Futures market positioning indicators are important tools for measuring investor sentiment. JPMorgan’s data shows that the wave of concentrated de-risking by investors toward the end of 2025 has been completed. This means that the passive stop-loss sell-offs have largely been cleared, and the market is unlikely to experience large-scale technical sell-offs again.

MSCI’s decision eliminates forced selling risk

This point is often overlooked but is actually crucial. MSCI indicated last October that it might exclude crypto-related companies, which triggered a de-risking sell-off. Now, MSCI has decided not to proceed with this, directly removing a “Damocles sword” hanging over the market. This provides short-term relief and reduces the risk of forced selling related to index changes.

Institutional Layout Validates Market Bottom Judgment

If we only look at JPMorgan’s report, some may remain skeptical. But looking at the actions of other institutions makes it clear.

Institution Latest Action Implication
Morgan Stanley Launches spot Bitcoin ETF Major traditional banks entering the market, optimistic about future prospects
JPMorgan Deploys JPMD on Canton network Expanding on-chain infrastructure, paving the way for large-scale institutional applications
BlackRock, Fidelity, etc. Continuing to promote institutional products Long-term optimism, not short-term speculation

These are not minor moves. Morgan Stanley, as one of the world’s top three investment banks, launching a Bitcoin ETF is itself a strong bullish signal. JPMorgan deploying JPMD on the Canton network is further laying the groundwork for future large-scale institutional use. All these happen during the market correction, indicating that institutions do not believe the bottom is far away.

Deep Implication of Good Market Liquidity

JPMorgan emphasizes that “market liquidity remains good,” which may seem like a routine statement but is actually very important. Good liquidity means:

  • Large transactions won’t cause violent swings
  • The market hasn’t experienced extreme panic
  • Institutions can deploy assets with confidence, without worrying about slippage

This contrasts sharply with liquidity crunches at extreme bottoms (such as late 2018 or late 2022). The current correction appears more like rational de-risking rather than panic selling.

Optimistic Outlook for 2026 Echoes Current Bottom Signals

According to related information, institutions are generally optimistic about prices in 2026. Standard Chartered has revised its 2026 target to $150,000, JPMorgan estimates it could challenge $170,000, and Fundstrat even predicts $200,000–$250,000. These forecasts are not baseless but based on judgments about structural market changes.

If institutions truly believed the bottom was still far off, they wouldn’t be actively positioning themselves this way. Conversely, the current bottom signals, combined with these optimistic expectations, form a closed loop: the bottom is near, and the upside potential is considerable.

Risks to Watch

However, it should be noted that JPMorgan’s statement that “selling may be close to the bottom” does not mean the bottom has been confirmed. Words like “may” and “close” are cautious. True bottom confirmation requires more time and data validation.
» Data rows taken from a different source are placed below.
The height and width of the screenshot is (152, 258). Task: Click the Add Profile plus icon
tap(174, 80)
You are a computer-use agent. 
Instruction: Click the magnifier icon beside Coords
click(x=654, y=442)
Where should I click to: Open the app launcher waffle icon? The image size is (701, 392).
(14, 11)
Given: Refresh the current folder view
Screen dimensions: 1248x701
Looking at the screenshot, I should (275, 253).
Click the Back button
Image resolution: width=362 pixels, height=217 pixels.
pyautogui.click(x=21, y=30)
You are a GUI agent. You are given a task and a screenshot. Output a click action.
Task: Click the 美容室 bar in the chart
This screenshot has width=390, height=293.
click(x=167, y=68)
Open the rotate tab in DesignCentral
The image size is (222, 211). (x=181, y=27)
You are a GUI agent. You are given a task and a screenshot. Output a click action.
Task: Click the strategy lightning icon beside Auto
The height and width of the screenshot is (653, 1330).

Future points to monitor include:

  • Whether ETF flows truly stabilize or start net inflows
  • Whether technicals can effectively break through key resistance levels
  • Whether new black swan events emerge

Summary

JPMorgan’s report provides an important reference signal: the selling momentum in the market is waning, and the bottom may not be far off. The slowdown in ETF outflows, improved futures positioning, and the removal of MSCI risk form a relatively complete framework for bottom detection. Coupled with actual institutional deployments by Morgan Stanley, JPMorgan, and others, and their optimistic outlook for 2026, all point in the same direction: the correction may be coming to an end.

But this is not a buy signal; rather, it is a signal to be observed continuously. True confirmation still requires time. For investors, it is crucial to understand the implications of these signals rather than rushing to buy the dip. The bottom is rarely confirmed in a single moment but becomes clearer through the gradual validation of multiple signals.